Recopiez mot pour mot le passage de l'extrait sur Wolfgang Engler, ci-dessous, qui commence aux mots « Parmi les intellectuels ». Arrêtez-vous après « Theater der Zeit. ».

--- EXTRAIT SOURCE ---

Wolfgang Engler : Le calme apparent en Allemagne rappelle les dernières années de la RDA

Parmi les intellectuels allemands singuliers que je lis toujours avec grand intérêt se trouve le sociologue Wolfgang Engler.  Il est peu connu en France. Parmi ses particularités, il a celles d’être un connaisseur pertinent de l’ancienne Allemagne de l’Est et d’être le recteur de la célèbre École d’art dramatique Ernst Busch de Berlin. A ce titre il se bat actuellement pour que le Sénat de Berlin tienne ses engagements sur le financement du réaménagement de l’école. Il est l’auteur notamment de Les Allemands de l’Est comme avant-garde, de Citoyens, sans travail, de Mensonge comme principe, la sincérité dans le capitalisme.

J’ai traduit ci-dessous quelques extraits d’un récent entretien mis en ligne par la revue Theater der Zeit.

--- DONNÉES AFFICHÉES ---

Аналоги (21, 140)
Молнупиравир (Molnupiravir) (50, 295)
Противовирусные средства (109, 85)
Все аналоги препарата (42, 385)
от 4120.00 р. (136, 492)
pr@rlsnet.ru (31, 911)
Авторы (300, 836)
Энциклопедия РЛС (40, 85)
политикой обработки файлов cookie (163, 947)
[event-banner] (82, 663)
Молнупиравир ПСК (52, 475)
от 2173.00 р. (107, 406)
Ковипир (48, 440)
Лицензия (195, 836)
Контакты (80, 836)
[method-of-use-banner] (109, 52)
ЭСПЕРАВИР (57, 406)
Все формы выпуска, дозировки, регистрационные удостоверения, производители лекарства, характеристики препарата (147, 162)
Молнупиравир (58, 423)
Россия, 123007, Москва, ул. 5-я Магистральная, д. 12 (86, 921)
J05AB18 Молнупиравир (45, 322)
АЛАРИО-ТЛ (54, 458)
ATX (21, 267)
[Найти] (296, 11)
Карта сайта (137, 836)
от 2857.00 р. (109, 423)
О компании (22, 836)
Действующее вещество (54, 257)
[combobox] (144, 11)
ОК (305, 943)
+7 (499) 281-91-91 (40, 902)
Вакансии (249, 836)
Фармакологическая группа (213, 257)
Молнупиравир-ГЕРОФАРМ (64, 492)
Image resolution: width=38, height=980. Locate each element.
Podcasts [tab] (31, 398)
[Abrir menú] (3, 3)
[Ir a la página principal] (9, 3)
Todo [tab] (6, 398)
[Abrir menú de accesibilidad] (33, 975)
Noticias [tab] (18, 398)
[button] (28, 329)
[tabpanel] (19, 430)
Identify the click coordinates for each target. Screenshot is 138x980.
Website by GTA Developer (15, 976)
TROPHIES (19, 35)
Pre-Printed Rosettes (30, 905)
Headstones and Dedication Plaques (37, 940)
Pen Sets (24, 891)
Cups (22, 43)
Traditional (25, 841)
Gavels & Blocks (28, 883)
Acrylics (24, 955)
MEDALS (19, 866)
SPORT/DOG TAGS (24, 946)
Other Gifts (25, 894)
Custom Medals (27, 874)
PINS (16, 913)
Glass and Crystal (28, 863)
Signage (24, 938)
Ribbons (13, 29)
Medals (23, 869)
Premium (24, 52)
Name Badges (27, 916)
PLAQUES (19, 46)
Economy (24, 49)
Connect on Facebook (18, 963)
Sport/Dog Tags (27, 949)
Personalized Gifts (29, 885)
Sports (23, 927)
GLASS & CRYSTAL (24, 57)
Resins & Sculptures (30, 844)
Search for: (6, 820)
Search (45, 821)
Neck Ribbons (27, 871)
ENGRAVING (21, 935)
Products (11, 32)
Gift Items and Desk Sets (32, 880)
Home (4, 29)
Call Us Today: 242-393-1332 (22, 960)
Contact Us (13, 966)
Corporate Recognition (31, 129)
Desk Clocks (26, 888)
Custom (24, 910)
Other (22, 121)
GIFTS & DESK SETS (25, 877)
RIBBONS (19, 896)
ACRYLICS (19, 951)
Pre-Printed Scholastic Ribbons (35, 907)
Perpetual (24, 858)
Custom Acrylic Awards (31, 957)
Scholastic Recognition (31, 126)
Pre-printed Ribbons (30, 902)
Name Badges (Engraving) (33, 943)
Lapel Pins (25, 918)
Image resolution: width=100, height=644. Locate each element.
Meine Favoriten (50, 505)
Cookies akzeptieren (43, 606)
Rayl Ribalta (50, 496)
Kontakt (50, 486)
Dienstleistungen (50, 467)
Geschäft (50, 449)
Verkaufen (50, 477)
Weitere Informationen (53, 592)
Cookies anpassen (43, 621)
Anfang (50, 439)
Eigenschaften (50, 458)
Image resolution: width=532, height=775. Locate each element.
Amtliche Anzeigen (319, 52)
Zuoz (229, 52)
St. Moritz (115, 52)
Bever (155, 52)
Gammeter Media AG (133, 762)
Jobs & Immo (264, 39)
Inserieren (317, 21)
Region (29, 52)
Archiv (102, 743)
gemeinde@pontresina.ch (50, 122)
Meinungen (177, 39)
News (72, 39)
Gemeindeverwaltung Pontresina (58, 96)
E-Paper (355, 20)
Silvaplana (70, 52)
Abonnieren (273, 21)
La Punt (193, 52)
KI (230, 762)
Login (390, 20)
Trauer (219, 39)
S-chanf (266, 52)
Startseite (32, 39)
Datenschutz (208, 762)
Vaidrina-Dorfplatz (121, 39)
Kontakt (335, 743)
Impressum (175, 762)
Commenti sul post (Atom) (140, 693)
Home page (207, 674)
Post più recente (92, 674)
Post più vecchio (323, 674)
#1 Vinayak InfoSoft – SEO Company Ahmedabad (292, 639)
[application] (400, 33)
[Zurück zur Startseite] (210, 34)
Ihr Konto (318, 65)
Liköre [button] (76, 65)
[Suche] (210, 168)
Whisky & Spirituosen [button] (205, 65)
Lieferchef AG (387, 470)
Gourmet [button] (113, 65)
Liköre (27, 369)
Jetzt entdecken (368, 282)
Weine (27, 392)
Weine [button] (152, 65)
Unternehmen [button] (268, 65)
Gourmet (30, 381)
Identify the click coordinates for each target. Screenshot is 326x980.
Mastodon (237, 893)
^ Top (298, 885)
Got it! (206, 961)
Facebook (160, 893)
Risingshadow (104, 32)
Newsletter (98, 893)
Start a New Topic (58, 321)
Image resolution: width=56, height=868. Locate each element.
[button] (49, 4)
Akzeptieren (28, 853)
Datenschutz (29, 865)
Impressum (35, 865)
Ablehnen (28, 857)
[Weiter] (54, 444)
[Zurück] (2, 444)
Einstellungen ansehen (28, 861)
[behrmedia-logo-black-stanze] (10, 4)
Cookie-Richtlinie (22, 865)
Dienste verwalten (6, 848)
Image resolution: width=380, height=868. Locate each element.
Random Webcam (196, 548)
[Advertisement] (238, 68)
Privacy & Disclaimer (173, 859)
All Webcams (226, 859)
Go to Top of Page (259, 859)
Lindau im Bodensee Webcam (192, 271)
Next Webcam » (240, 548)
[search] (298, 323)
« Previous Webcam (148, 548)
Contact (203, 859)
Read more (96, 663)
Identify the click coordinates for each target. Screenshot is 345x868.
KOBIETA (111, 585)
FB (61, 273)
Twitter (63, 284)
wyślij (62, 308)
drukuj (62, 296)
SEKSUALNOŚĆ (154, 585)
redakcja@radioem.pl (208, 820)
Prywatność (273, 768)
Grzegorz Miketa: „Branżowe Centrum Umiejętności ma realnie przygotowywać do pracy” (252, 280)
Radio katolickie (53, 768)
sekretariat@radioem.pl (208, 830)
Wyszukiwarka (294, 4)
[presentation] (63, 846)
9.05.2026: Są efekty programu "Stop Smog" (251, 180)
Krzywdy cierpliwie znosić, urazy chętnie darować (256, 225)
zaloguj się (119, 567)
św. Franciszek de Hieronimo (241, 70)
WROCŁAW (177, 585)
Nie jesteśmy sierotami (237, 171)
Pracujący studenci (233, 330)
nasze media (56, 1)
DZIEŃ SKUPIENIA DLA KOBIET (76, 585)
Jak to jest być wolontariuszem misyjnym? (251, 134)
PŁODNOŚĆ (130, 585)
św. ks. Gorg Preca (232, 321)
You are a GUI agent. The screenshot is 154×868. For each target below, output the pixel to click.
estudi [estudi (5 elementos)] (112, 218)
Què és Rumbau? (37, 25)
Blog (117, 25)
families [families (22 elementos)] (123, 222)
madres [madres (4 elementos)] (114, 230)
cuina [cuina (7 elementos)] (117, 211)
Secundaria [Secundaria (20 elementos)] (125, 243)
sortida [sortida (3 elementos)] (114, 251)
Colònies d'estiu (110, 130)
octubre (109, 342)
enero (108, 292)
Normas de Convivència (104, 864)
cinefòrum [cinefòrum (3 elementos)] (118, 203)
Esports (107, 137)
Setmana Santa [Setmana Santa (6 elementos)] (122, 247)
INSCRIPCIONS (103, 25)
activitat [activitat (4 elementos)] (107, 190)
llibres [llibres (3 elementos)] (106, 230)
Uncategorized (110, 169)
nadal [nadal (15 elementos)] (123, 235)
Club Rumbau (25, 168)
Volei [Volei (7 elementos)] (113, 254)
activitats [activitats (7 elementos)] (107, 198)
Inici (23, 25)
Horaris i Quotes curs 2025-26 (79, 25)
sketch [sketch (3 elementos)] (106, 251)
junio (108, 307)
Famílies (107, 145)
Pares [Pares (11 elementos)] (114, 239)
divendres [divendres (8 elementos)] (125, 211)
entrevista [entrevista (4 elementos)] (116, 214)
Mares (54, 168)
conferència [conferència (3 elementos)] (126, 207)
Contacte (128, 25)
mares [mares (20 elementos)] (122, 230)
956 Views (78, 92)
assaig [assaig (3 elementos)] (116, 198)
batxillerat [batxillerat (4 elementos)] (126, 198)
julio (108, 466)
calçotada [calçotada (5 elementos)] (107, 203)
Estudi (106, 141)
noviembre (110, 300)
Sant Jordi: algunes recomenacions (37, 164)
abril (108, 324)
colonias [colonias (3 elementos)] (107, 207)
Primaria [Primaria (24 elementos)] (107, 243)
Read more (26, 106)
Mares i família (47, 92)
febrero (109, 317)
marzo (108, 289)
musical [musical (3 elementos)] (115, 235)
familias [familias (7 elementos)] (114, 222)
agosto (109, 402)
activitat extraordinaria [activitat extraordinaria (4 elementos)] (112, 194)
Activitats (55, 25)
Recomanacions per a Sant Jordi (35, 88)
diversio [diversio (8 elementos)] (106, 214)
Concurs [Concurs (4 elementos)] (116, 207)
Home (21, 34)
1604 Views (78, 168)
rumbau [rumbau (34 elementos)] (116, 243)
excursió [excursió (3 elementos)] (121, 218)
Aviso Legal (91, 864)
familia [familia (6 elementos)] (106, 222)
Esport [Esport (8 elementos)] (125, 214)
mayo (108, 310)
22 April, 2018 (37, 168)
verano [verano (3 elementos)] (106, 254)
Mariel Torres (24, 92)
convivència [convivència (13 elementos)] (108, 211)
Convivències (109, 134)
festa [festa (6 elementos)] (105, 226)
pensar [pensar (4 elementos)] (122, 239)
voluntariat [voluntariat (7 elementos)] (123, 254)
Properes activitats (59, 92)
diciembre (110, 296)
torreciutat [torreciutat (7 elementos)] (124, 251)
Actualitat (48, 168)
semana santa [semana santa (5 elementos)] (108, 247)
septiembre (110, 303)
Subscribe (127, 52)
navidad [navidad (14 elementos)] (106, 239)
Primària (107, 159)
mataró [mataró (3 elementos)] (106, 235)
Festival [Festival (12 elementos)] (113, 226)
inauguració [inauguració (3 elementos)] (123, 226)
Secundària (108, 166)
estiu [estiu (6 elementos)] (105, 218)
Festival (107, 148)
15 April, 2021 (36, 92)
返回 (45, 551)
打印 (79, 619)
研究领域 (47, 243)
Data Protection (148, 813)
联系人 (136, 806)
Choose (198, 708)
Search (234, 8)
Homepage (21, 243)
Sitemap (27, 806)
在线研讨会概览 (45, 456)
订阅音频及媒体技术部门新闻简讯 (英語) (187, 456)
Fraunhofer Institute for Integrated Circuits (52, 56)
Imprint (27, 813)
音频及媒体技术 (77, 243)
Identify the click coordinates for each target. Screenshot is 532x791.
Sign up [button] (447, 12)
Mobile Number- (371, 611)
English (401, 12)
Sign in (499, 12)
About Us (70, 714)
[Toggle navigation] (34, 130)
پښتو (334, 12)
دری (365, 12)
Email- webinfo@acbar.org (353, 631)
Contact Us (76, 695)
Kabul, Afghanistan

---

▶ **RÉPONSE ATTENDUE**
Parmi les intellectuels allemands singuliers que je lis toujours avec grand intérêt se trouve le sociologue Wolfgang Engler.  Il est peu connu en France. Parmi ses particularités, il a celles d’être un connaisseur pertinent de l’ancienne Allemagne de l’Est et d’être le recteur de la célèbre École d’art dramatique Ernst Busch de Berlin. A ce titre il se bat actuellement pour que le Sénat de Berlin tienne ses engagements sur le financement du réaménagement de l’école. Il est l’auteur notamment de Les Allemands de l’Est comme avant-garde, de Citoyens, sans travail, de Mensonge comme principe, la sincérité dans le capitalisme.

J’ai traduit ci-dessous quelques extraits d’un récent entretien mis en ligne par la revue Theater der Zeit.